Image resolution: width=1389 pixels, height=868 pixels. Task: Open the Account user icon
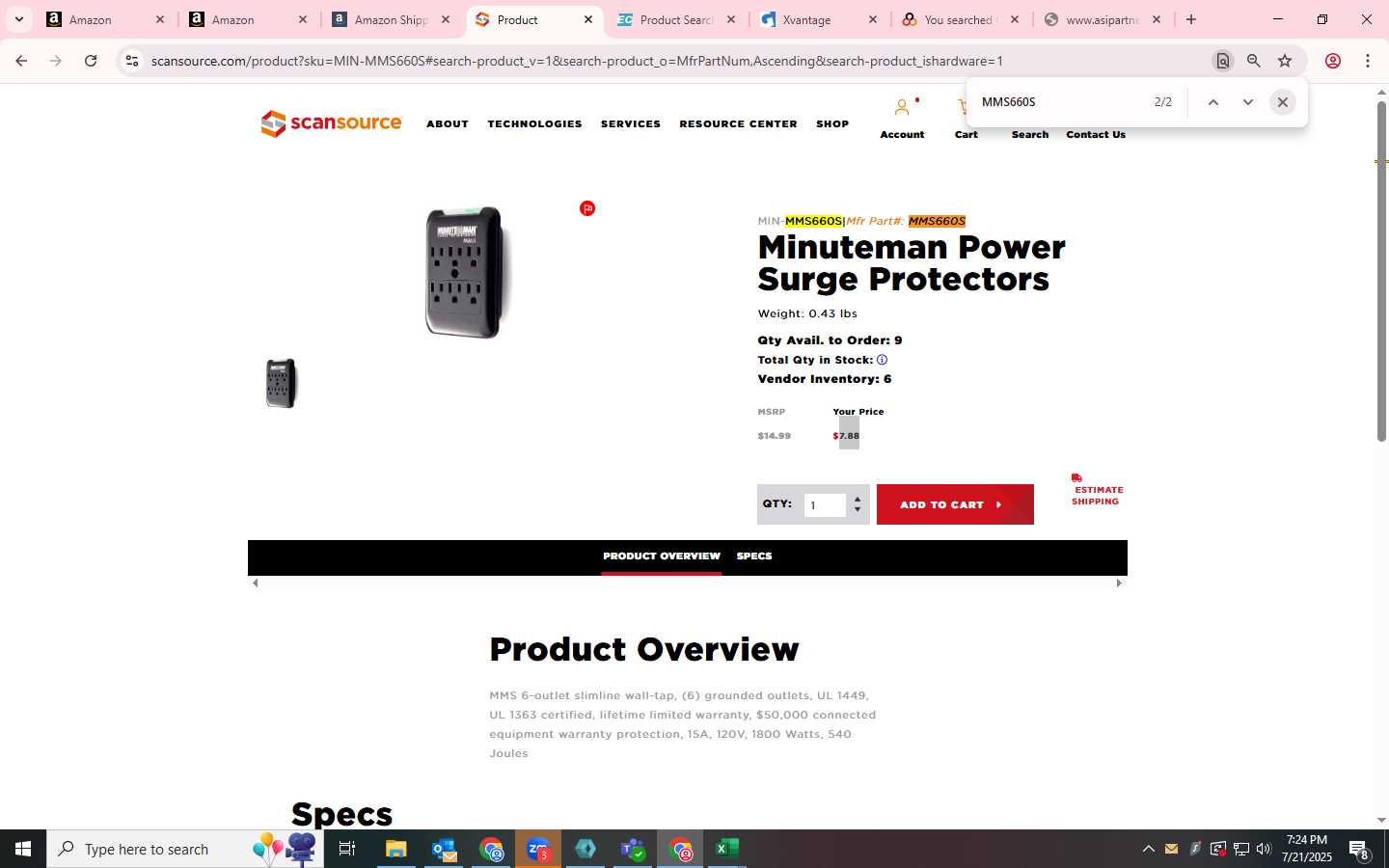(902, 107)
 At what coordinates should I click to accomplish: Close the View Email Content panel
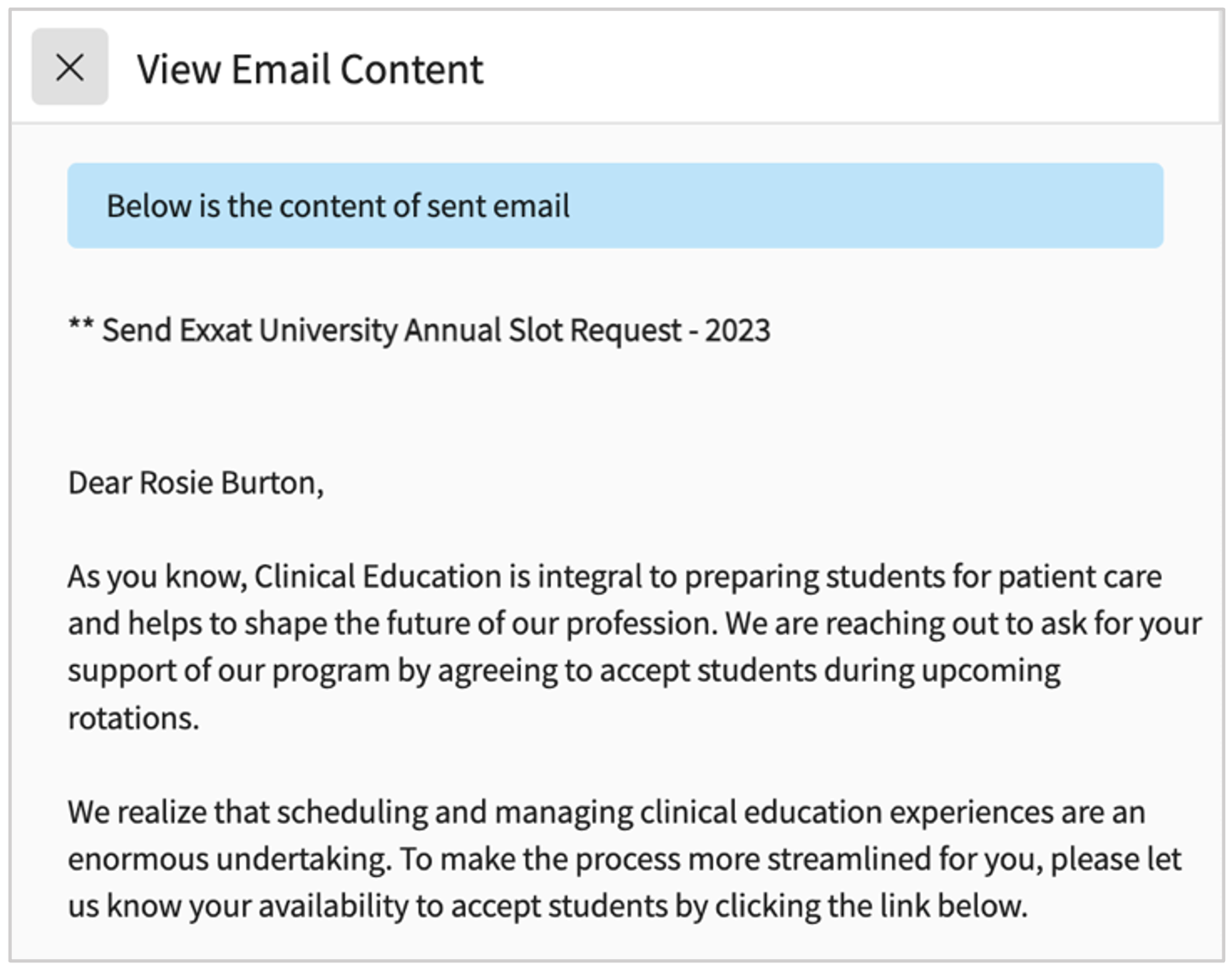69,67
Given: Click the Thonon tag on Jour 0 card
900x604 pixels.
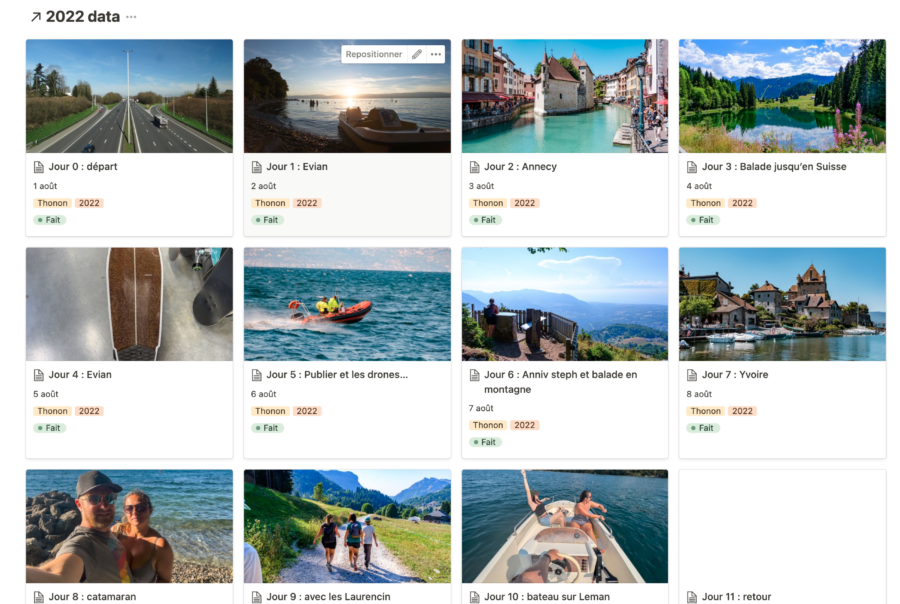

*PROBLEM*: Where an entry includes a picture, drop it, and print the rest of the material word for word.

*SOLVED PROBLEM*:
Image resolution: width=1389 pixels, height=868 pixels. Task: Open the Account user icon
(902, 107)
 At what coordinates should I click to accomplish: Close the View Email Content panel
69,67
Given: Click the Thonon tag on Jour 0 card
900x604 pixels.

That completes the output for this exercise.